Filippo joined the Finance Department at Northwestern's Kellogg School of Management in August 2016 as a Donald P. Jacobs Scholar. Filippo grew up in Italy and he received a B.A. and a M.Sc. in Economics from Bocconi University. After moving to the US, he obtained a MA and Ph.D. in Business Economics from Harvard University.
**This version of Finance II is designed for students who took Finance I during or after Fall 2014**
Finance II: Corporate Finance covers the financial knowledge you need to run a firm, whether the firm is a multi-billion international conglomerate or a three-person start up. You will learn how to answer the three fundamental question of corporate finance: (1) Capital structure or the funding decision: which source(s) of capital should you use to fund the firm's project? (2) Capital budgeting or the investment decision: which projects should you invest in? (3) Dividend decision: how should you deploy the capital that the project returns?
We will cover the three fundamental methods for valuing projects and firms: discounted cash flow (or net present value), real options, and multiples analysis. The class begins with a theoretical framework. The world of finance is very complex. Without a logical structure that you can use to frame and answer questions, you will rapidly become lost and will be unable to defend your position. The theoretical framework is valuable, however, only if you can use it to examine real world decisions. Thus the majority of class time will be devoted to applying the logical framework.
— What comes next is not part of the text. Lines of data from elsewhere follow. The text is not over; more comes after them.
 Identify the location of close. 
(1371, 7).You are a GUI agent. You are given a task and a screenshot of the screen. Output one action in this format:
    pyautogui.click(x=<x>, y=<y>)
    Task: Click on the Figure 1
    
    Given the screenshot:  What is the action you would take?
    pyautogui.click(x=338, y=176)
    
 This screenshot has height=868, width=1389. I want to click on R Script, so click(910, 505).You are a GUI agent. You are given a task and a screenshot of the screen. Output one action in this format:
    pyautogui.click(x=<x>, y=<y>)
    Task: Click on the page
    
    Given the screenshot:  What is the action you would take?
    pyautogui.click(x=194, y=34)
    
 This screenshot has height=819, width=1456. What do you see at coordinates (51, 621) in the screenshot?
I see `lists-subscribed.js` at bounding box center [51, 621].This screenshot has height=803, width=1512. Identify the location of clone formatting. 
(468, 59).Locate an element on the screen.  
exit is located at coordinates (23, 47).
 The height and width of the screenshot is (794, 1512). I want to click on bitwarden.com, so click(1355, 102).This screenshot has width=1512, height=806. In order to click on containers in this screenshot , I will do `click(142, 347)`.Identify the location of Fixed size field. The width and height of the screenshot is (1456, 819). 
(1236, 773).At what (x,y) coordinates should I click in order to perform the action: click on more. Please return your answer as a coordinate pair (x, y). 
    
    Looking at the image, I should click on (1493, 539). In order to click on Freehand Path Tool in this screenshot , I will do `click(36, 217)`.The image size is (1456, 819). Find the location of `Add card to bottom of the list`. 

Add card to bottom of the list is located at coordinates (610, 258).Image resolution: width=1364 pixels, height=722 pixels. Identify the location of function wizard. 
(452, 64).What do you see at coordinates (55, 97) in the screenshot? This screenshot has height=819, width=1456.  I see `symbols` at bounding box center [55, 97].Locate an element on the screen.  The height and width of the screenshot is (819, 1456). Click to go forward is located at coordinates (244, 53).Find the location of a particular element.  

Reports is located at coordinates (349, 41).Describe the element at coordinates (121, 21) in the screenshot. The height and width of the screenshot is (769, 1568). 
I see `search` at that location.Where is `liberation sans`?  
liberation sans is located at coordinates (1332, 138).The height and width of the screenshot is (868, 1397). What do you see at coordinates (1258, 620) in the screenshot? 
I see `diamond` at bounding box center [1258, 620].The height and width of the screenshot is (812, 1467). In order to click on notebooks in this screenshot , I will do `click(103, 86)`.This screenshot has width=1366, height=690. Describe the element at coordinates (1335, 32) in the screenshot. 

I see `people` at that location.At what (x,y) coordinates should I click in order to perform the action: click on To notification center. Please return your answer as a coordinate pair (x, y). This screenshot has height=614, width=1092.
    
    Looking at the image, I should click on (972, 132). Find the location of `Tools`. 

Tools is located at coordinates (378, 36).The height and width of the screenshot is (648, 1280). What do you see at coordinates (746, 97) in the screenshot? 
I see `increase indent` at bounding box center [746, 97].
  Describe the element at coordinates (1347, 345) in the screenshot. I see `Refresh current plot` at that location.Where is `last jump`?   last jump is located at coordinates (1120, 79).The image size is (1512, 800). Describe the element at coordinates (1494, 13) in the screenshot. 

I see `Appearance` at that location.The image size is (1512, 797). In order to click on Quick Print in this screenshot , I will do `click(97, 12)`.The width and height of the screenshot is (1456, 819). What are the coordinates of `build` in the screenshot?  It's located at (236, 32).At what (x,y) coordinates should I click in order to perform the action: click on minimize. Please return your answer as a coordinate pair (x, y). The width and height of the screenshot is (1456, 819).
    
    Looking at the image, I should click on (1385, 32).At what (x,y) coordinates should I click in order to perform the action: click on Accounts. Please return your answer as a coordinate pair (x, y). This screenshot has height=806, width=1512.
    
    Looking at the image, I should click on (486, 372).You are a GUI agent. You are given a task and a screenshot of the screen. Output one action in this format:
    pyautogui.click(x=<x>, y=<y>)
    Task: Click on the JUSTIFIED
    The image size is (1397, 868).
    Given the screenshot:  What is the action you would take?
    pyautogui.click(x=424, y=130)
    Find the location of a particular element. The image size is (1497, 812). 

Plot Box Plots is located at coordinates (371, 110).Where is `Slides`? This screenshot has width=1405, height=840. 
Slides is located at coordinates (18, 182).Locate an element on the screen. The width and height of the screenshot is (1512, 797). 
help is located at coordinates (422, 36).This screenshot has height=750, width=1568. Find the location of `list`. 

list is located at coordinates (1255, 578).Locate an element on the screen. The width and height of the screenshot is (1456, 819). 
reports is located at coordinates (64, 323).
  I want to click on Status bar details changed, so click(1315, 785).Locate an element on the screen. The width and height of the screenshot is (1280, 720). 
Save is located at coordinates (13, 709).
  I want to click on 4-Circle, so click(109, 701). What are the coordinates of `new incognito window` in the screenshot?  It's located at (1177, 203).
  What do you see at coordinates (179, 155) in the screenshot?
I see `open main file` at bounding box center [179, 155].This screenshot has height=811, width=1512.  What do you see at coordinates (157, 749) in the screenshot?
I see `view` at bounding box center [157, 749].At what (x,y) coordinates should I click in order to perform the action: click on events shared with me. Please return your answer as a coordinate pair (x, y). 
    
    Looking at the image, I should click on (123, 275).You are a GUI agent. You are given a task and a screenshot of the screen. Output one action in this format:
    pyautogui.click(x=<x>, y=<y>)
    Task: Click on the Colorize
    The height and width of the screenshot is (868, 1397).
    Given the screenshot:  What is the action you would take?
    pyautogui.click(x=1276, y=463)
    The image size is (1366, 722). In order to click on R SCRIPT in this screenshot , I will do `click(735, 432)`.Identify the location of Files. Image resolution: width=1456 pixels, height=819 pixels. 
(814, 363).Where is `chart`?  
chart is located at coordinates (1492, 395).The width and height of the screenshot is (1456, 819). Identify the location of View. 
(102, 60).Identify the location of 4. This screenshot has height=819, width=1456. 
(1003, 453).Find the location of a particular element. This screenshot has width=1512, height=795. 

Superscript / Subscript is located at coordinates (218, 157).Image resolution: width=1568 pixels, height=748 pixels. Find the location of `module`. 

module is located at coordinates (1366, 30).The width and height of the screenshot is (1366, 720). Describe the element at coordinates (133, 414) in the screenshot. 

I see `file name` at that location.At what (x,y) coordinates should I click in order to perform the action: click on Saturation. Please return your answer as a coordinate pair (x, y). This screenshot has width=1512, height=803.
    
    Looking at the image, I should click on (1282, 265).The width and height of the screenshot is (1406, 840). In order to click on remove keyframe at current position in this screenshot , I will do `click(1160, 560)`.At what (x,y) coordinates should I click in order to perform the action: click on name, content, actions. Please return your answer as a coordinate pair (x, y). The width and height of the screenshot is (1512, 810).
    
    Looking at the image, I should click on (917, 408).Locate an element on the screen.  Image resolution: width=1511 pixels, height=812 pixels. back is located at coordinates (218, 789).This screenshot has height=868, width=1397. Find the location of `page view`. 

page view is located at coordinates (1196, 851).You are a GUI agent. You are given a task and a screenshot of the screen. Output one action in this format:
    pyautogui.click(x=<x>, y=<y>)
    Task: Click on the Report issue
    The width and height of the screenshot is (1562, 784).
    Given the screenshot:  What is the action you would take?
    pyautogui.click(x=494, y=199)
This course is important for anyone who plans to run a firm or a division, who hopes to be involved in the investment or funding decisions of the firm, who plans to work for a service provider who will assist the firm in analyzing these decisions (e.g., banking and consulting), or who plans to invest in firms or advise clients who will invest in firms. Even if you initially specialize in a different functional area, you want to understand how the finance function works. The most brilliant idea isn't useful if you cannot get it funded.